Exercise directions: For every line in the data below that contains "computer", copy the line.

Records supplied:
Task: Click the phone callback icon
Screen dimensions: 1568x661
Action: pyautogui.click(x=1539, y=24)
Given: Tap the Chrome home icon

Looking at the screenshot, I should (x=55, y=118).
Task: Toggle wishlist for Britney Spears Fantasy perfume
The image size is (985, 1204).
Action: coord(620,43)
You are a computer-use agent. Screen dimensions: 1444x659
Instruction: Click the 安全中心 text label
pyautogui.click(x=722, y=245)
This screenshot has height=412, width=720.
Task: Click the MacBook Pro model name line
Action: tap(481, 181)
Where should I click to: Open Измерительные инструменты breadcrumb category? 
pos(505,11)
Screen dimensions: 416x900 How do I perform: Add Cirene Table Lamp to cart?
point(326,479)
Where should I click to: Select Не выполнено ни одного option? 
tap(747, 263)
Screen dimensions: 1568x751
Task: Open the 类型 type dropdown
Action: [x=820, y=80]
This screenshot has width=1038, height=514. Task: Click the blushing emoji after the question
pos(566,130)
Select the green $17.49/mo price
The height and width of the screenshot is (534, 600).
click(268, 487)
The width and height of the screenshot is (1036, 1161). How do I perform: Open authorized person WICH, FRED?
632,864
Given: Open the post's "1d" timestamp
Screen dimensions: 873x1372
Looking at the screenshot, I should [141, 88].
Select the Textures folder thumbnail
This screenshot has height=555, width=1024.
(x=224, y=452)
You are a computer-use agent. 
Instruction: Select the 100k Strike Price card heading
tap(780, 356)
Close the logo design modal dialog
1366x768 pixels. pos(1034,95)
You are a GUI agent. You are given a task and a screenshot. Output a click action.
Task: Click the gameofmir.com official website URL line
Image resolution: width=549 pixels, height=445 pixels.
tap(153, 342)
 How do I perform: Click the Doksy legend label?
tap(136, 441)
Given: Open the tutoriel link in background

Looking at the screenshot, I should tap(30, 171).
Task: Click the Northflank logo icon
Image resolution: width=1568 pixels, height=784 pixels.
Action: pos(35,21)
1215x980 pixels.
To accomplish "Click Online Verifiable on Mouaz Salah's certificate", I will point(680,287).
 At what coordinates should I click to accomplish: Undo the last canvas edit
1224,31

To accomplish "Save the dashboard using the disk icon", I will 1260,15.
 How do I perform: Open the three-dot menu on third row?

Response to the exercise:
You are a computer-use agent. Screen dimensions: 1444x659
You are a computer-use agent. 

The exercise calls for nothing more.